## Exercise brief
Summarize the book summary below in two sentences.

ISBN-13: 9780345468383

Summary
When teenage hockey player Joe Andreson and his widowed mother move to Minneapolis, Joe falls under the seductive spell of Kristi Casey, Ole Bull High’s libidinous head cheerleader. Joe balances Kristi’s lustful manipulation with the down-to-earth companionship of his smart, platonic girlfriend, Darva. But it is Kristi who will prove to be a temptation (and torment) throughout Joe’s life.

Years later, Joe can’t believe that life has deposited him in the aisles of Haugland Foods. But he soon learns that being a grocer is like being the mayor of a small town: His constituents confide astonishing things and always appreciate Joe’s generous dispensing of the milk of human kindness.

## Data provided

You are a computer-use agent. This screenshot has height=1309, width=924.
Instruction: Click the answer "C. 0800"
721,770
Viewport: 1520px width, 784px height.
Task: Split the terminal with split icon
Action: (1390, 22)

## Correct result
After teenage hockey player Joe Andreson moves to Minneapolis with his widowed mother, he falls under the spell of Kristi Casey, Ole Bull High's head cheerleader, while also keeping the platonic companionship of his smart girlfriend Darva, and Kristi becomes a temptation and torment throughout his life. Years later Joe finds himself a grocer at Haugland Foods, a role he learns is like being the mayor of a small town, where people confide astonishing things to him and appreciate his generous kindness.